También la atención psicológica que a menudo se nos presenta como alternativa a la pastilla corre el riesgo de caer en la sanitarización y puede no mejorar e incluso empeorar al paciente; por tanto, como cualquier intervención sanitaria es necesario valorar cuándo y cómo se lleva a cabo y hacerlo con prudencia y respetando el principio de primero, no hacer daño.
A Paula le duele su vida y eso afecta a su salud, pero las causas (y las causas de las causas) no son sanitarias. Quizás mientras trabajamos para caminar hacia una sociedad más justa donde se preste atención a los determinantes sociales de la salud haya que acompañar a personas como Paula también desde el sistema sanitario (porque en la sociedad en que vivimos la validación médica del sufrimiento tiene ventajas sociales y legales). Pero el nombre que acordamos ponerle a su experiencia tiene el enorme poder de configurar tanto los recursos disponibles como su sentido biográfico y el lugar social que este sufrimiento ocupa.

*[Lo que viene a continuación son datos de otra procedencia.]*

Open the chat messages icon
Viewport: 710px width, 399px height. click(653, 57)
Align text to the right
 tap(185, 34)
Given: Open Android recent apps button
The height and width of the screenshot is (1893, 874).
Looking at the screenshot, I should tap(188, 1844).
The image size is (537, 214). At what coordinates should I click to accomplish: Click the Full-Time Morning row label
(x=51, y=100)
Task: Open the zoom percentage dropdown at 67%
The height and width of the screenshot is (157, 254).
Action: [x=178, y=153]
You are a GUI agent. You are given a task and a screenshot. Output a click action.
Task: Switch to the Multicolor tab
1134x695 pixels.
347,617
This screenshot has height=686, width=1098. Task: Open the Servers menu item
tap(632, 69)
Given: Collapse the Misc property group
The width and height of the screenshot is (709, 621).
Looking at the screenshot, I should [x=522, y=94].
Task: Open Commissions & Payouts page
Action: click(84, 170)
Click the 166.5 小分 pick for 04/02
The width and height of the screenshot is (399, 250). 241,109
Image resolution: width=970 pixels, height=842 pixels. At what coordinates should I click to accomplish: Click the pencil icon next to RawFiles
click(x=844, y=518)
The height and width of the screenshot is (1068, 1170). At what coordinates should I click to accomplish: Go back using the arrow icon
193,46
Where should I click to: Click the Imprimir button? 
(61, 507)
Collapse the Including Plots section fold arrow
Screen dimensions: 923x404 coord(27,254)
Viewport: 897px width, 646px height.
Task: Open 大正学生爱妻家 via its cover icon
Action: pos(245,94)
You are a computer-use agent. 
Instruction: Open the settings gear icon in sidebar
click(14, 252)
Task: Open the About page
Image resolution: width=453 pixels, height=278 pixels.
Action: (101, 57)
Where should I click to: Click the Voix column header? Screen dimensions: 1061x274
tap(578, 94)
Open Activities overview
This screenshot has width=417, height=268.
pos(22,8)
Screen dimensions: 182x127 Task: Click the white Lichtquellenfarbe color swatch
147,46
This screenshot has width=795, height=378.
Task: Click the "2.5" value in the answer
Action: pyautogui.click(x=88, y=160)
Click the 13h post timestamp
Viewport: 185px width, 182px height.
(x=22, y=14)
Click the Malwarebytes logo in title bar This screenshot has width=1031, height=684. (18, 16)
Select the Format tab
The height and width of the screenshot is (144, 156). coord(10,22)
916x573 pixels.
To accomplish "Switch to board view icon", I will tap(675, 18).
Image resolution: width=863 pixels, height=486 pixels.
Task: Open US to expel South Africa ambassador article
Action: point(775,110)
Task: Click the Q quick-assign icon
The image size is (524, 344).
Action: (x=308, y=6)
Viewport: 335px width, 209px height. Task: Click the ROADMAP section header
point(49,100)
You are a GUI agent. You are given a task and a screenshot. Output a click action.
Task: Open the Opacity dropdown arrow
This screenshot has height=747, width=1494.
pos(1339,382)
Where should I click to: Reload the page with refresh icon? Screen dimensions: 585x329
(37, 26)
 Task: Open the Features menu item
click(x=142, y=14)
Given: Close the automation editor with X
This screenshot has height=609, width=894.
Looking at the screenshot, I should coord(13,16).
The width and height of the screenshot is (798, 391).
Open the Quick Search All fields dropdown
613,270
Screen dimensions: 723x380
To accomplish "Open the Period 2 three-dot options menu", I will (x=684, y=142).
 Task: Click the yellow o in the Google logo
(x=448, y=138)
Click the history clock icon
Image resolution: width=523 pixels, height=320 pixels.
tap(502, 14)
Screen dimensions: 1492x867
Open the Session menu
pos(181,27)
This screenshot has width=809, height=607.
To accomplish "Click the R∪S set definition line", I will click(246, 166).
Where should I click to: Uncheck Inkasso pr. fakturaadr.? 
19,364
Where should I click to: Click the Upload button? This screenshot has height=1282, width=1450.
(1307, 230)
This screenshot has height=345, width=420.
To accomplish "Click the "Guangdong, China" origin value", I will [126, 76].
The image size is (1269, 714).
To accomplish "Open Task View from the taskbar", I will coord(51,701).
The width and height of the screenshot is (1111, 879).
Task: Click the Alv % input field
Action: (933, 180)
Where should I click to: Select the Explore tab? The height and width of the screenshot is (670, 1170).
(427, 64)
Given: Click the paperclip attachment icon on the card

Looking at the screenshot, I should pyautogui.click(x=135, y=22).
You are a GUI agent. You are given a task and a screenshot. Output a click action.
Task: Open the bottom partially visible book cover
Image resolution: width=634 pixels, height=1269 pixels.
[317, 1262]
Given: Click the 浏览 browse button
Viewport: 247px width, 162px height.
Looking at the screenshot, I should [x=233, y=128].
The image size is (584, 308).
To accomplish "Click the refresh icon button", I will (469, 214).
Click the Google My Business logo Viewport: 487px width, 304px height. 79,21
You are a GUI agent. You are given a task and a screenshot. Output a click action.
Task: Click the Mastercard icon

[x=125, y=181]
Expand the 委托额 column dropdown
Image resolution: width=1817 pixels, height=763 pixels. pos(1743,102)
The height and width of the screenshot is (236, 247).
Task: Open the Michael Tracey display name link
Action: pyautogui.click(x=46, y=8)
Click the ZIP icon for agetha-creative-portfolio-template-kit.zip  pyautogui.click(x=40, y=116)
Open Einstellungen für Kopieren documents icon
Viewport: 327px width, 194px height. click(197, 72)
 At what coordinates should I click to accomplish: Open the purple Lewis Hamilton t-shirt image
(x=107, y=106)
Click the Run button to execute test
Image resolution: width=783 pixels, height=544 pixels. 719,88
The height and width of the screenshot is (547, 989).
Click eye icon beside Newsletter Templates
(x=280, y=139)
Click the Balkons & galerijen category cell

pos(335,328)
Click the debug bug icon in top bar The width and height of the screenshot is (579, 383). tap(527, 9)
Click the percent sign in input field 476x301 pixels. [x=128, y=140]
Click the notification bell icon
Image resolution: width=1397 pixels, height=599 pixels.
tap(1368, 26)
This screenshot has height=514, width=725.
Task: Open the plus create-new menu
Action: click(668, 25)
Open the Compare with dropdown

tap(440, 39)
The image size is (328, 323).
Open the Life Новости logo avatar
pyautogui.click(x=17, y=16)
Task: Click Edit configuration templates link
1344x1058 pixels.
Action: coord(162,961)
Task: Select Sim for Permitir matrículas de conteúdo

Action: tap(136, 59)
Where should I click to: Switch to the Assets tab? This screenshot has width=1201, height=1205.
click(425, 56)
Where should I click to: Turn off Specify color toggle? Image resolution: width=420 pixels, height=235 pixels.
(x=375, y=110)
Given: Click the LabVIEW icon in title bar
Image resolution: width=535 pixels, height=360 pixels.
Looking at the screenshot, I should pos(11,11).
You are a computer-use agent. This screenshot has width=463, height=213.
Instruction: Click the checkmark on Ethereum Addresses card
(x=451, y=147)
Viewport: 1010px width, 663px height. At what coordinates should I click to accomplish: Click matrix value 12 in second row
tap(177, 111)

Especialmente en un contexto de recursos limitados, tenemos la obligación ética de preguntarnos dónde es más eficiente y equitativo ponerlos. Y para ello es necesaria una reflexión más allá del síntoma, donde se vean las raíces y el cuadro entero.
Este artículo fue publicado originalmente en la revista El Salto el 13 de diciembre de 2017.